Butanol is of interest as a fuel for internal combustion engines. Butanol has a higher energy density and lower vapour pressure than ethanol, which makes it more attractive as fuel or blending agent. Butanol is produced during fermentation by solvent producing bacteria (e. g. Clostridia acetobutylicum) in a process that is generally referred to as ABE (i. e. acetone, butanol, ethanol fermentation). Production of butanol and acetone from biomass via fermentation started during World War I, but declined in the course of the twentieth century primarily due the lower production cost of non-renewable butanol produced by the petrochemical industry (Lopez-Contreras, 2003). However, with the increasing demand for renewable biofuels there is great renewed interest in fermentative production of butanol. Currently, a number of industrial facilities are producing butanol (Johnson, 2008), although uniquely from starch and sugar feedstocks such as corn and molasses. Production of ABE from lignocellulosic feedstocks (i. e. cellulosic butanol) is currently at the R&D stages. One of the main advantages of cellulosic butanol fermentation is that most solvent-producing bacteria can convert both pentose sugars (a main component of lignocellulose) as well as hexose sugars to butanol. Major challenges in further development of ABE processes at industrial scale are overcoming the low volumetric productivity of the fermentation, which requires development of new microorganisms for ABE fermentation that have a higher tolerance for the end products. In addition, a particular challenge in butanol fermentation is the efficient separation of the three end products acetone, butanol and ethanol (Ezeji et al, 2007). It is expected that with advances in cellulosic ethanol and, in particular, pre-treatment of lignocellulosic biomass, butanol production from lignocellulosic biomass will get further implemented.

Cellulosic hydrogen

Hydrogen is predicted to be an important energy carrier in the future. It can be produced from renewable biomass feedstocks either by thermo-chemical conversion or by biological conversion. The use of microorganisms for biological hydrogen production via fermentation is increasingly attracting attention recently (Hagen, 2006). Carbohydrates, such as sugars, starch or (hemi) cellulose, are the prime substrates for fermentative processes, including biohydrogen. For future sustainability of the energy supply, the utilisation of (hemi)cellulose is of prime interest, as this component is most abundant in crops that can be grown for the purpose of energy supply (de Vrije et al., 2009). In the proposed bioprocess, thermophilic and phototrophic bacteria are employed consecutively, producing clean hydrogen at small scale (Claassen and de Vrije, 2006). The utilisation of a great variety of biomass feedstocks has been studied within the last decade for biohydrogen production, in particular for thermophilic bacteria. Lignocellulosic biomass types that were evaluated for application to bio-hydrogen production include Miscanthus, delignified wood fibres (de Vrije et al., 2009), Sweet Sorghum Bagasse (Panagiotopoulos and Bakker, 2008) and barley straw and corn stalks (Panagiotopoulos et al., 2009). In general, thermophilic bacteria, including Caldicellulosiruptor saccharolyticus and Thermotoga Neapolitana, appeared to be able to simultaneously and completely utilise all soluble monomeric C5 and C6 sugars derived from pre-treated lignocellulosic biomass. In addition, these bacteria may also convert di — and oligosaccharides. Simultaneous and complete substrate utilisation from pre-treated lignocellulosic biomass will add to an energy-efficient process and would be a major advantage in industrial scale production facilities. As with cellulosic ethanol and butanol, advances in pre-treatment of lignocellulosic biomass achieved in the near future will greatly accelerate prospects for producing biohydrogen at the demo — or industrial scale.

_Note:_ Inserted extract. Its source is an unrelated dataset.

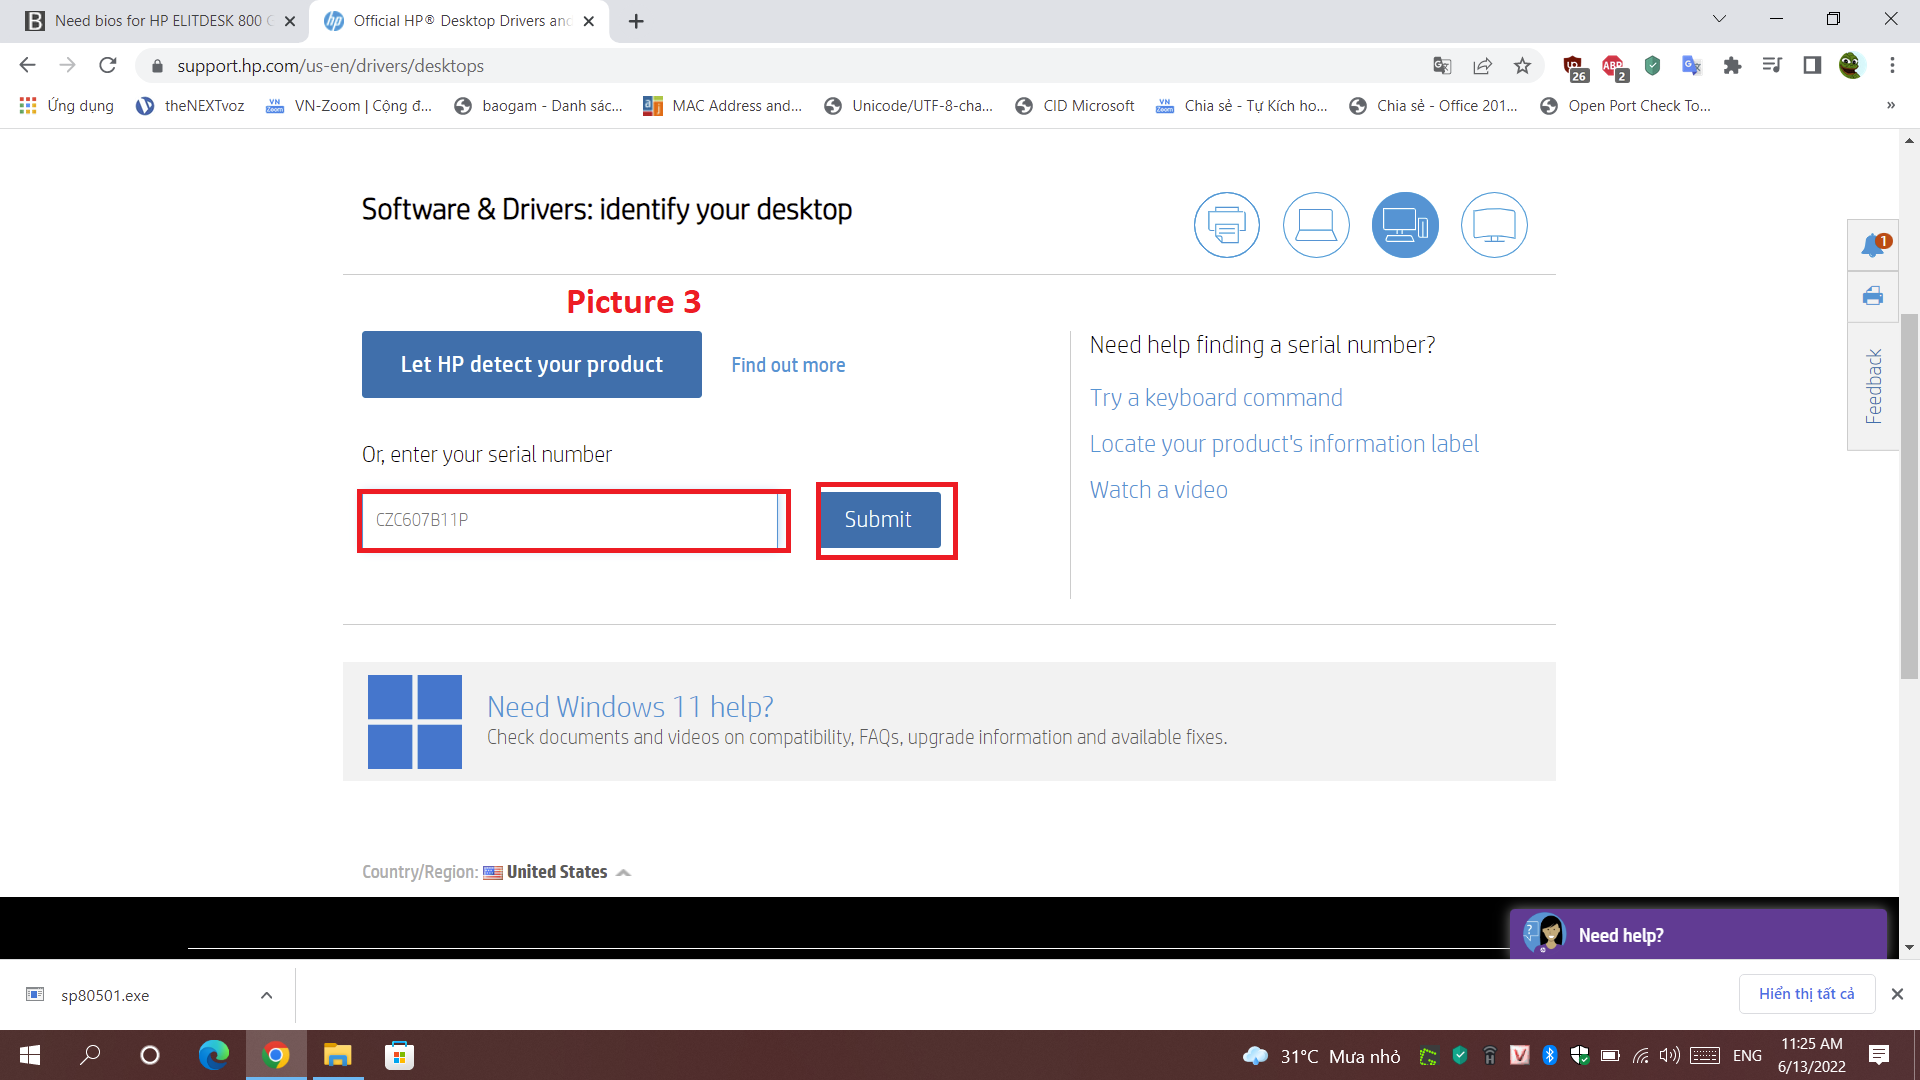Click Let HP detect your product button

Biofuel-driven biorefinery

The costs of lignocellulosic biomass derived advanced biofuels (i. e. ethanol, ABE and hydrogen) produced by biochemical conversion in general are too high to be market competitive without any governmental support. The production of added- value Bio-based Products from process residues like hemicellulose and lignin/ stillage has the potential to significantly increase the market competitiveness of the total biomass-to-products value chain. Currently, a lot of effort is put in the development processes potentially being part of biofuel-driven biorefineries. Examples are technology developments for the conversion of hemicellulose to furfural-derived chemicals and pentoside surfactants; lignin/stillage to phenolics — derived wood adhesives, resins and thermosets; and cellulose to HMF and xylonic acids (Reith et al., 2009).